▸ **WHAT YOU WILL DO**:
From the records below, give the number of lines that contain the string "agent", without any other text.

▸ **Dataset excerpts**:
*** Block opens ***

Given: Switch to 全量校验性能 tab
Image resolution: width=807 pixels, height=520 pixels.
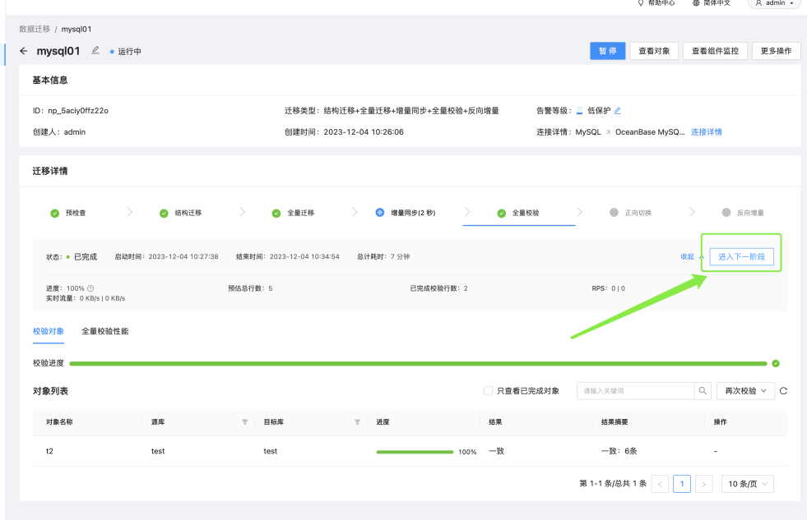Looking at the screenshot, I should click(105, 331).
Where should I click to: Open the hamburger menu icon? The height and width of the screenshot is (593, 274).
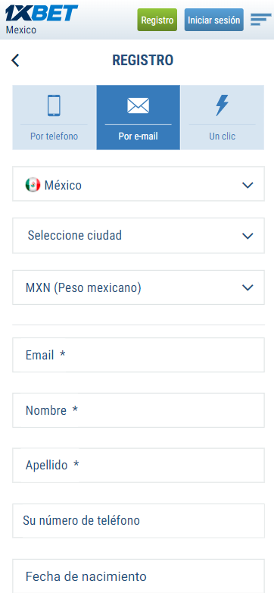click(x=261, y=20)
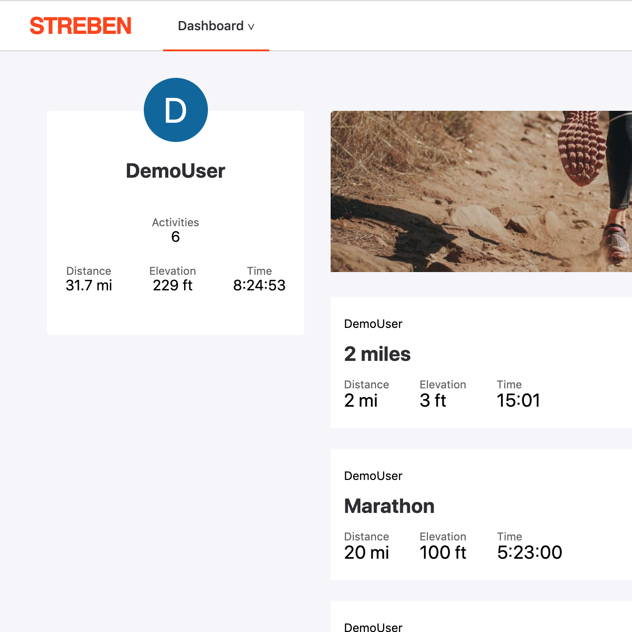The image size is (632, 632).
Task: Click the 15:01 time on 2 miles activity
Action: click(x=518, y=400)
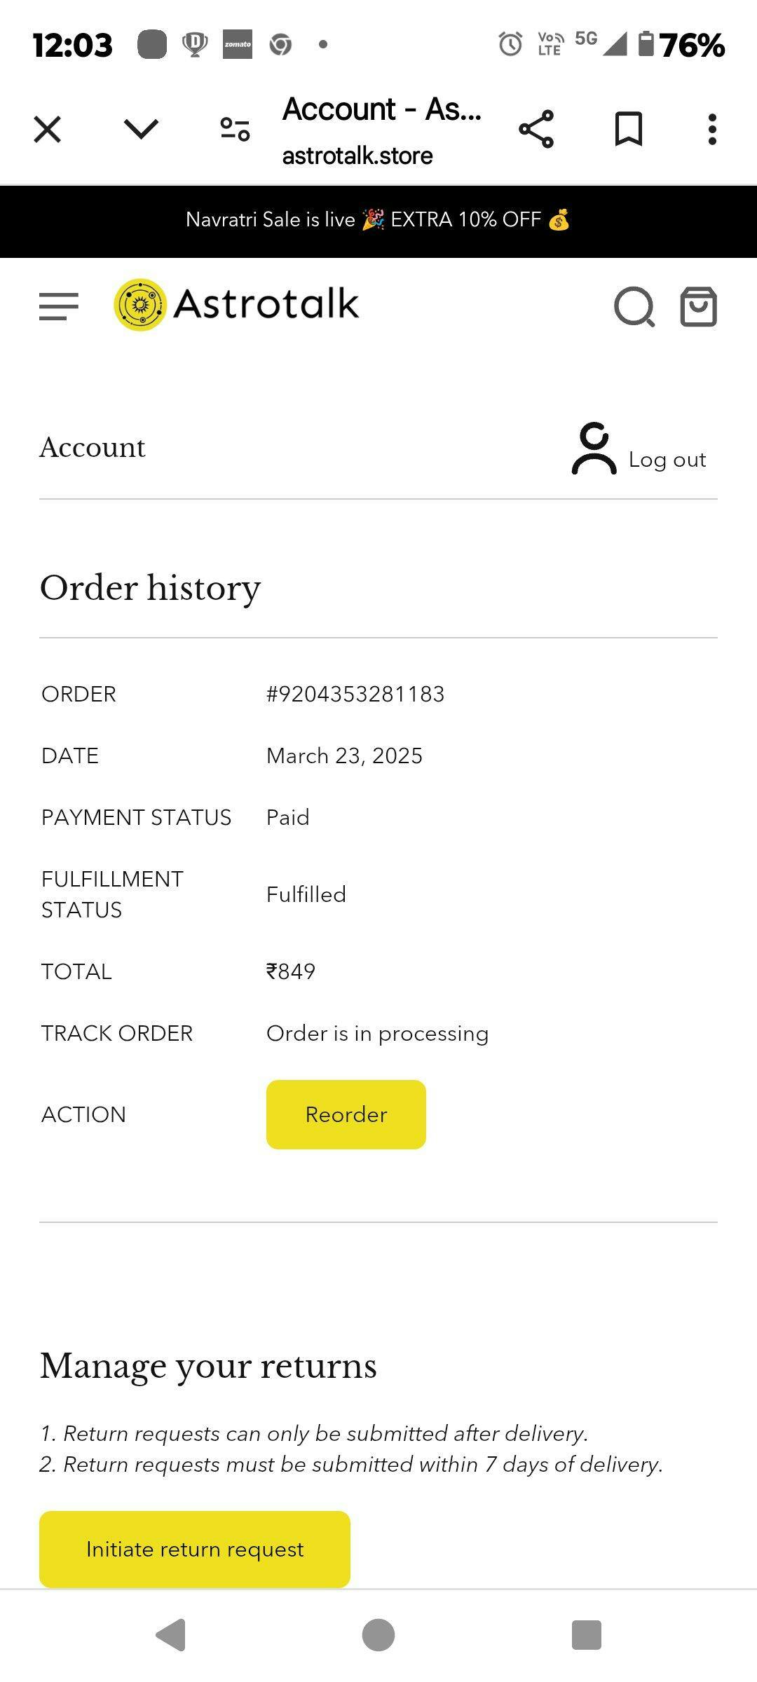Screen dimensions: 757x1682
Task: Bookmark this page
Action: pyautogui.click(x=628, y=130)
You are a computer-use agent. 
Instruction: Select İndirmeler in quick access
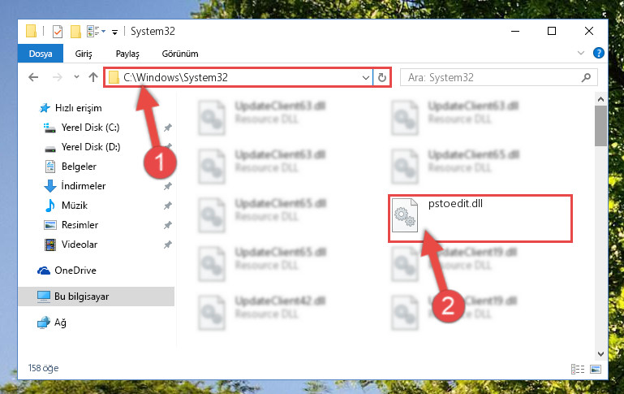click(x=84, y=186)
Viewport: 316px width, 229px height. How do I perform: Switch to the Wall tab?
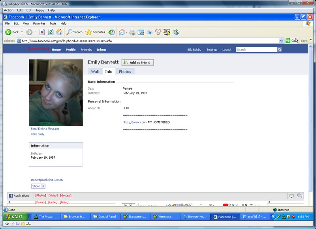click(95, 71)
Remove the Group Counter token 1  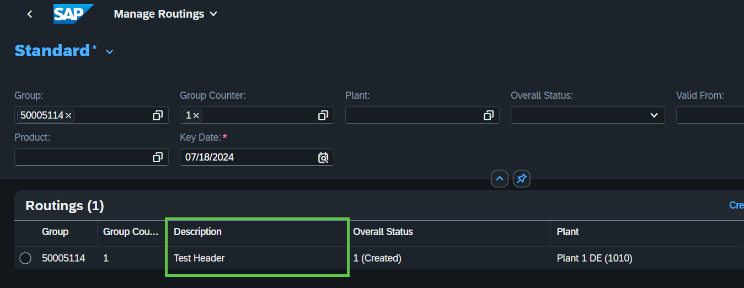[x=196, y=115]
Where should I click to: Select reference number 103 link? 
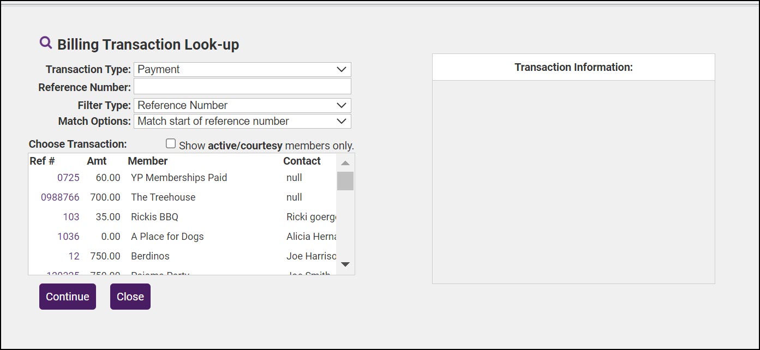tap(71, 217)
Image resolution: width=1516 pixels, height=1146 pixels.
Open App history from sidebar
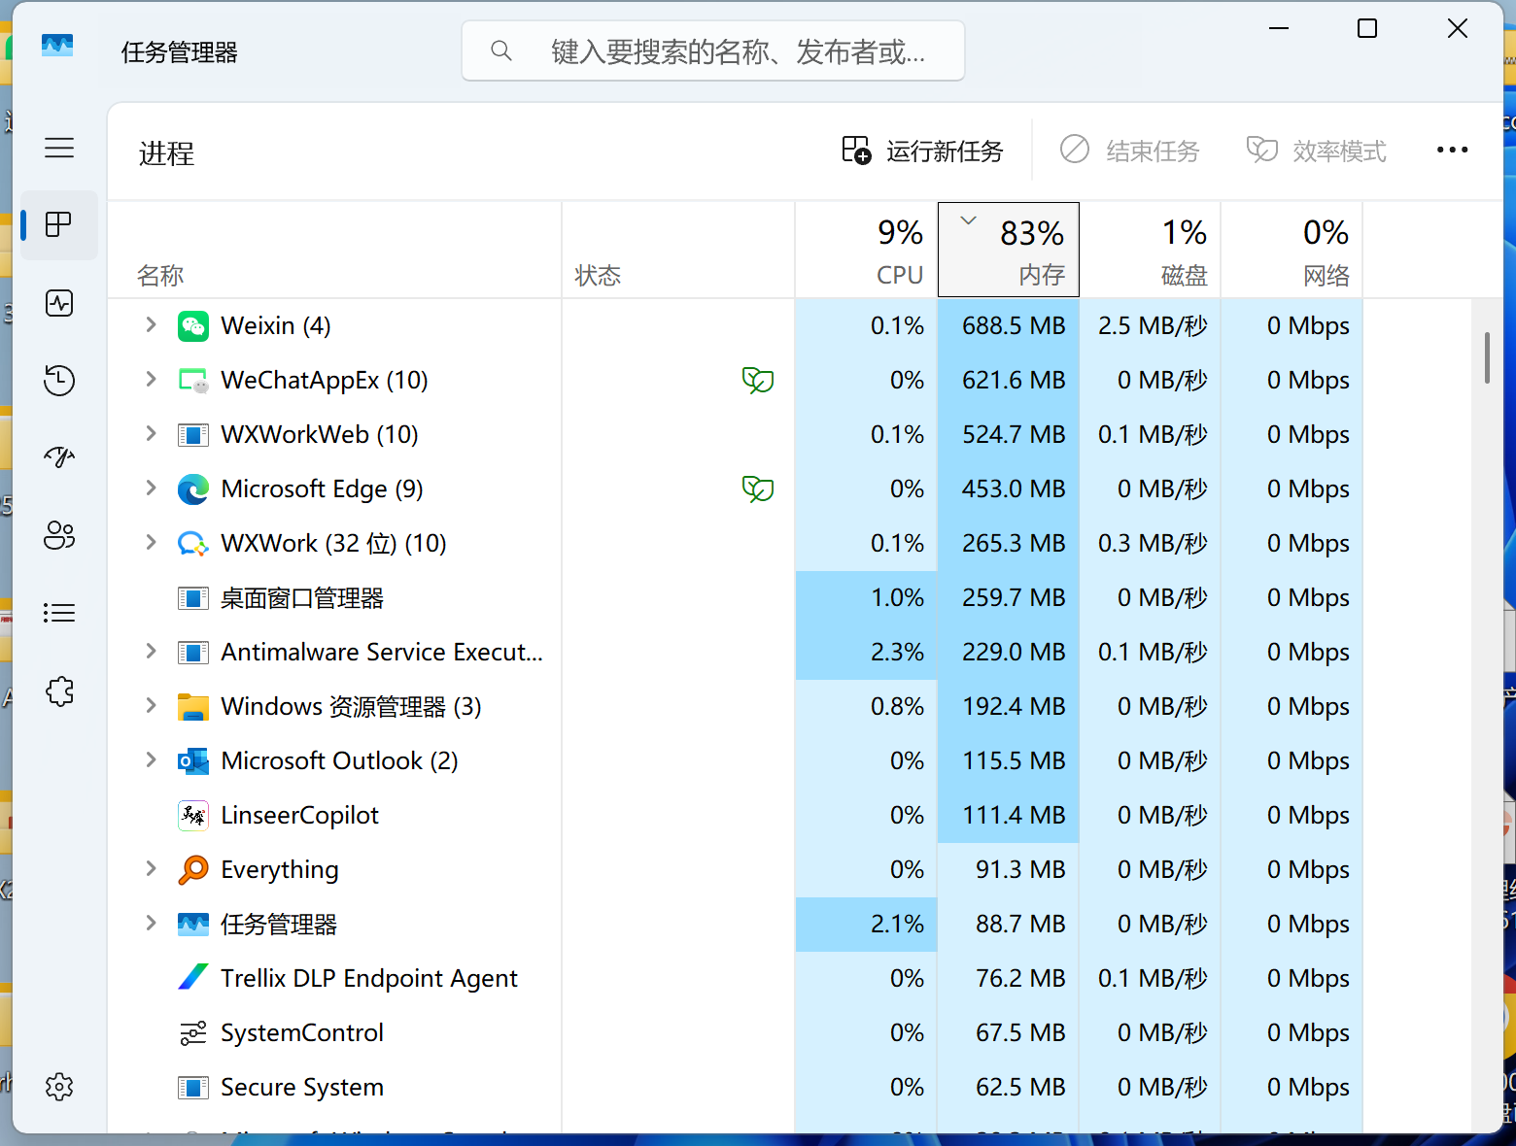[59, 380]
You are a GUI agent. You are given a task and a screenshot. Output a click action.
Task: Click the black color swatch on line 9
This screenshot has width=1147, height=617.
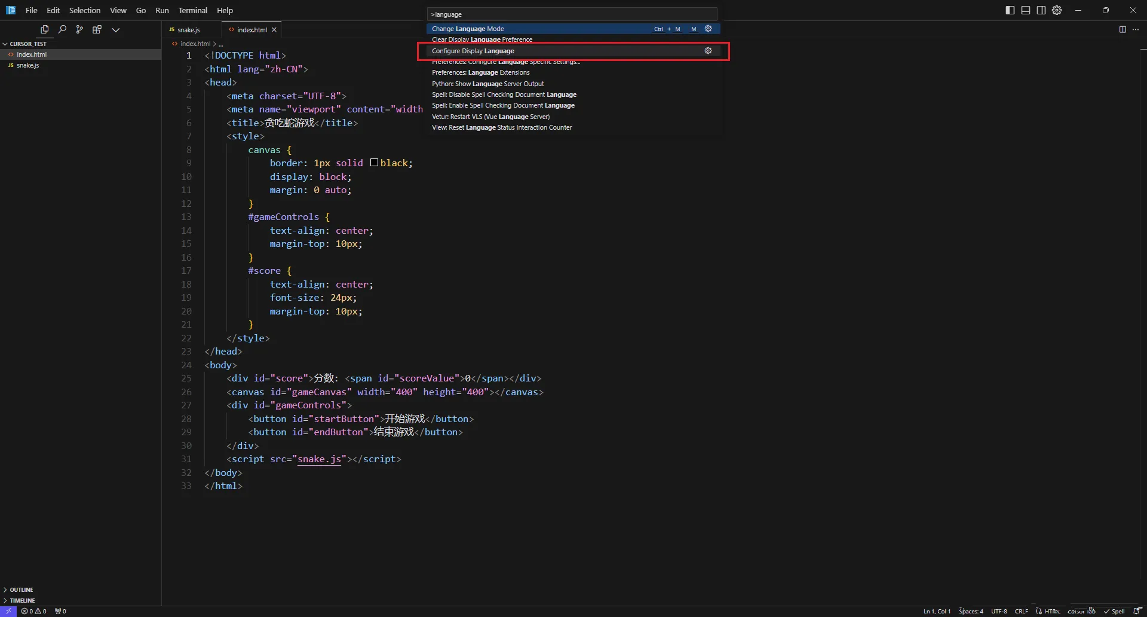[x=374, y=163]
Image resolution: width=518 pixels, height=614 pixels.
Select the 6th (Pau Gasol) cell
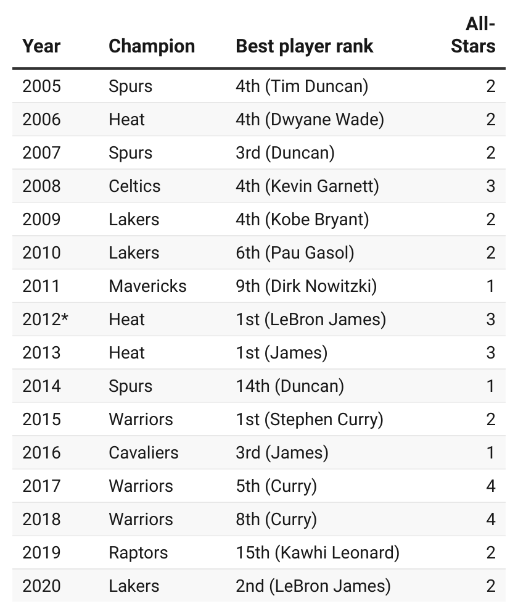[295, 252]
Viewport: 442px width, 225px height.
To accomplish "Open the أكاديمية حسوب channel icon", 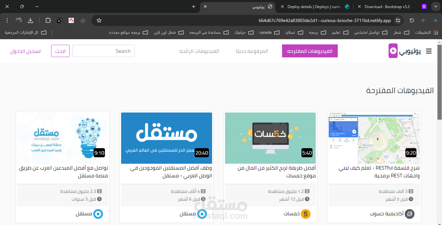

*** Block closes ***

▸ **RESULT OF THE EXERCISE**:
2